More than that, he kept listening and he kept talking. He called me regularly for a few months after that, and was open to my questions and to my outpouring of emotions.
A letter to my brother:
Dear brother, you have given me the most beautiful gift. Acceptance, which is something I never, ever expected to find. I am so grateful for the time that you have given me and the love and support and willingness to listen with an open mind. Thank you for letting me tell you how angry I am at Mom, and for having my back. For letting me know that you love her, but don’t defend her actions.
I have always, always, always felt the odd man out in our family. Like the three of you were having a grand old time and there was me, the oddball weirdo crazy one in the corner making a mess. Now I am certain that’s true — that I was truly the odd man out — but what isn’t true is that I’m alone. That’s a story I’m officially throwing on the bonfire of banned books tonight.
And I’ll give a big old shout-out to Landmark Forum for bringing you to where you are today . . . I’ll admit to making a bit of fun of it over the years, of believing that it was a bunch of talk but maybe not much substance. Somehow, some way, right now, you and I are at a place where we can hear each other and that is a beautiful thing. You, my dear brother, have known me more than anyone else in this world right now except my mom. I’ve known forever that I’m not ever gonna get that mom-I-wish-for in my Christmas stocking, but my brother’s back again and I’m so excited. I’ve missed you. I’m so happy that you still like me. What a gift that you’ve given me!
Add a comment January 25, 2008
Accountability
I struggle with this a lot mom, the idea of accountability. I want to be able to look myself in the eye and know that I’m not blaming my mistakes on you. Not hiding behind your skirts or letting my childhood be an excuse for my failures. That I’m not living in the past, that I am accountable for my own life and the paths that I have chosen.

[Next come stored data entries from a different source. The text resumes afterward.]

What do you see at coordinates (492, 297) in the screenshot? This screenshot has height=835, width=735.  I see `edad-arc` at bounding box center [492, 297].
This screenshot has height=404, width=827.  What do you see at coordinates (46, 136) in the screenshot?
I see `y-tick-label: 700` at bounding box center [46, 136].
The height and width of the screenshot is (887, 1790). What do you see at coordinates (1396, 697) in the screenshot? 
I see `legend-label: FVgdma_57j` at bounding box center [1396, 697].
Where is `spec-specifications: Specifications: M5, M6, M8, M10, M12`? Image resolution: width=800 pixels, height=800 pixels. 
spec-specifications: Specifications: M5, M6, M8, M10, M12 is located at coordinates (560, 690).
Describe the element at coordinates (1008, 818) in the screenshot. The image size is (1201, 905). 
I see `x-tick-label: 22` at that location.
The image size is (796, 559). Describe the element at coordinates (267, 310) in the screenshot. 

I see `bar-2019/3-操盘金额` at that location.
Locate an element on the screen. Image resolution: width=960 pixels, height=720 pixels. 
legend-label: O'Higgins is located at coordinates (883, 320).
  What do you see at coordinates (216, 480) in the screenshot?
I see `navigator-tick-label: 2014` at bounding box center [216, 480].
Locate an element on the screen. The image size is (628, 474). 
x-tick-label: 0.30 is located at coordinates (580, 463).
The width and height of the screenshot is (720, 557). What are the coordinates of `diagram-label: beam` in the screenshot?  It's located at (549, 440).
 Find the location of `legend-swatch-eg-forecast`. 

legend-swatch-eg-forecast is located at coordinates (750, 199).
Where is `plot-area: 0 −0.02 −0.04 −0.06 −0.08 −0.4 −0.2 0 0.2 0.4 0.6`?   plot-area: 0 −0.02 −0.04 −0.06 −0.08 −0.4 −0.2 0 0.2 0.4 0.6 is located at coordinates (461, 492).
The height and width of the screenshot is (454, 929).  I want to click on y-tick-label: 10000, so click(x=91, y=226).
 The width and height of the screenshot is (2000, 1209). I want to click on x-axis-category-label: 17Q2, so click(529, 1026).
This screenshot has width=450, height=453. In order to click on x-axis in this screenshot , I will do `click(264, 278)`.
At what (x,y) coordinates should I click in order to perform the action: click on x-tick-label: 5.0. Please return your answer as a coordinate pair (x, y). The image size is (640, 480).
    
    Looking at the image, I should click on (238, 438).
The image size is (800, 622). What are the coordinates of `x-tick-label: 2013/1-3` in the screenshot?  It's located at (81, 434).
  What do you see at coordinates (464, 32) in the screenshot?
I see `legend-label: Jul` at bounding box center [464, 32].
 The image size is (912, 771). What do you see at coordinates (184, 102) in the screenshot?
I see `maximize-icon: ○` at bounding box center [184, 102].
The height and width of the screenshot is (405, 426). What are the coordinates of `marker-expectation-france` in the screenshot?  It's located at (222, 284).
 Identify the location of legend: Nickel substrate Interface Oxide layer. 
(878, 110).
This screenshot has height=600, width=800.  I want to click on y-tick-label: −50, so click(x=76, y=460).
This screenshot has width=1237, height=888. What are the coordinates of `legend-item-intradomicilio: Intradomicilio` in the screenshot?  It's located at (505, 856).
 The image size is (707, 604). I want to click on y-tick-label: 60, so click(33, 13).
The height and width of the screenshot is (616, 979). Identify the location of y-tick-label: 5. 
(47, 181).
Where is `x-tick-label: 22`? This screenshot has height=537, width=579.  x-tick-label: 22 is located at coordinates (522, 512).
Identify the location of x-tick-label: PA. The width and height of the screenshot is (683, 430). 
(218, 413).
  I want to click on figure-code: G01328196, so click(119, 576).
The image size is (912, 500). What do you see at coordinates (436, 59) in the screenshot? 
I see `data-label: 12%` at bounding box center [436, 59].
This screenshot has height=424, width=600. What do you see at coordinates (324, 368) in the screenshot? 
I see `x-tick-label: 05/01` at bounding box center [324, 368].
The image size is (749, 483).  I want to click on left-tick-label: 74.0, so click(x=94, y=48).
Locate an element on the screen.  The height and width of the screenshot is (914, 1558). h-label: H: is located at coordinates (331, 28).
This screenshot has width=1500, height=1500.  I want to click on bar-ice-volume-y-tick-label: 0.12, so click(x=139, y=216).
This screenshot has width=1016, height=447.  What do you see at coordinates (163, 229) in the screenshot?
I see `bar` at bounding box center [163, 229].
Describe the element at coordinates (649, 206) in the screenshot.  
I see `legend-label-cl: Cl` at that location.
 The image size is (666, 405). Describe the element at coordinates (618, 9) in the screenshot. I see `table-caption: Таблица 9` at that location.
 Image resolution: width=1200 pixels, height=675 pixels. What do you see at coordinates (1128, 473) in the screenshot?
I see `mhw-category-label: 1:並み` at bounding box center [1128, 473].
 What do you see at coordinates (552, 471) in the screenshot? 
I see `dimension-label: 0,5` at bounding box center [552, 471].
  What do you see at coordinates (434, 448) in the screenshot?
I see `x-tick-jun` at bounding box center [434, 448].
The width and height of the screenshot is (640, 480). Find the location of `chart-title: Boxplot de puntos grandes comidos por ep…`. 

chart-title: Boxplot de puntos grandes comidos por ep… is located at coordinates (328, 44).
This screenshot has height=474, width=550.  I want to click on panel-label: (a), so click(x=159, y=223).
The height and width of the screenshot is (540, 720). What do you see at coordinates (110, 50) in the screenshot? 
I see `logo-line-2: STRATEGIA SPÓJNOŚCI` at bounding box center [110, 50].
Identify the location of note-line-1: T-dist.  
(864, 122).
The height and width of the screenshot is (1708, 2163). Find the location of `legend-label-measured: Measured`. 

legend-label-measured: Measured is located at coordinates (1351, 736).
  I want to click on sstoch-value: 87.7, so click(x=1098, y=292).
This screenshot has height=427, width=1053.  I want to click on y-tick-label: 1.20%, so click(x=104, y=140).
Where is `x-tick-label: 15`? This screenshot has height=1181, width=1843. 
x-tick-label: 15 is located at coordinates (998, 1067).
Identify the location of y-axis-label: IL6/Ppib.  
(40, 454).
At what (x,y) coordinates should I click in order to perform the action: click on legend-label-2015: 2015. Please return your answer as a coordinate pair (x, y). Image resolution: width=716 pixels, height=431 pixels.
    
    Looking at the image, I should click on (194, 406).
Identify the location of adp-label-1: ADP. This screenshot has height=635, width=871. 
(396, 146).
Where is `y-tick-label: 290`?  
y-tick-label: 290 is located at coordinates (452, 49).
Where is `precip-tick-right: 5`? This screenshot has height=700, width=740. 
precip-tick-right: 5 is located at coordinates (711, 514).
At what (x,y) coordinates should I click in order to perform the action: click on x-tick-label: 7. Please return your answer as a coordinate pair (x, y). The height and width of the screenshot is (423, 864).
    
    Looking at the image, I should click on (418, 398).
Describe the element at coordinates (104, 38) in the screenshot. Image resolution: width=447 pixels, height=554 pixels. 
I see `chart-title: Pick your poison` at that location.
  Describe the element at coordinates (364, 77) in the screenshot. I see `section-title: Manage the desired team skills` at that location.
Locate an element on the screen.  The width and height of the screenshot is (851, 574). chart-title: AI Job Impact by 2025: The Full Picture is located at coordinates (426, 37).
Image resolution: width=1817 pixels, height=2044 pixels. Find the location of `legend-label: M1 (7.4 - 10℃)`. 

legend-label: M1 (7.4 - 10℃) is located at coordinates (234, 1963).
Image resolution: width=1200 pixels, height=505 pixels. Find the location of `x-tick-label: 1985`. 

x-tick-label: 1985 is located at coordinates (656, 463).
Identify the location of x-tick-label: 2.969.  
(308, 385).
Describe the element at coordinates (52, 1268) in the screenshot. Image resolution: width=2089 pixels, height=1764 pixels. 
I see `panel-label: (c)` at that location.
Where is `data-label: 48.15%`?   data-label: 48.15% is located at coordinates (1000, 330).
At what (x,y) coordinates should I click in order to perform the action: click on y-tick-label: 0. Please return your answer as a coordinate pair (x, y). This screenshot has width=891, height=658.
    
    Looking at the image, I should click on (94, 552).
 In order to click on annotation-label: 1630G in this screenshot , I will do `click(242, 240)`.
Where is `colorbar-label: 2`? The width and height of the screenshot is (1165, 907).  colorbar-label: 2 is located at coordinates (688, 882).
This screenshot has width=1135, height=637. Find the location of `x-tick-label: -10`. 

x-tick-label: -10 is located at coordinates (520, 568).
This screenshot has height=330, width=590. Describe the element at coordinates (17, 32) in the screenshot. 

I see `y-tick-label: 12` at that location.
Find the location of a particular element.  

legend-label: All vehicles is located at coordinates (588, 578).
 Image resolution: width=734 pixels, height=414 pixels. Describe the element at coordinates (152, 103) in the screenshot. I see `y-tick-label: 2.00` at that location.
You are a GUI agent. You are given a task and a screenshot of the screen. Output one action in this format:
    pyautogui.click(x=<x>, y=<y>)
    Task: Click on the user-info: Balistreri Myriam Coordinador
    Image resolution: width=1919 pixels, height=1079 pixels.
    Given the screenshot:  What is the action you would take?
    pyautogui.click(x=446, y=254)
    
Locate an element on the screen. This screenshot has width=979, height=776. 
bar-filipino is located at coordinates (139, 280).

Today I can confidently say that I do not live in the past. I am not standing here “making you wrong.” I really resent that Landmark Forum phrase and that you would ever use it in a sentence to me. I have made a life for myself that includes two beautiful children, and decisions that I am proud of. I have lived by my values. I have stood fast for what I believe in. I have nothing to be ashamed of. I live for today. And right now, today, there are many pieces of me that were formed as a child. The decisions that I have made are informed by what Missy learned as a little girl. That’s just a plain fact. I don’t live there but I do acknowledge that it’s true.
Driving home this evening, I was imagining what it might be like having a relationship with you and my brother after I’ve said my piece to you both. Will there be one big conversation that will get it all off my chest, then we’ll be back to life as it used to be, never mentioned again? Will I think of it every time I see your faces or hear your voices or get an email? I started to feel worried and afraid that maybe one conversation wouldn’t be enough, apologetic that maybe I couldn’t heal just with the once, and then I stopped myself. If you were my spouse and you cheated on me, if you wanted the marriage to be healed, you would listen to me as long as you needed to until the trust was re-built and that hurt was healed. So that’s what I expect from both of you. For you both to hear me as long as I need you to hear me. Until I’m done. And if you’re not up for that, it’s ok. Just understand that there won’t be a relationship between us any longer until I’m done. Missy will not undergo one more second of feeling invisible and unloved. If she needs to speak up, then she speaks up. I’ll make sure of it. Deal with it or leave.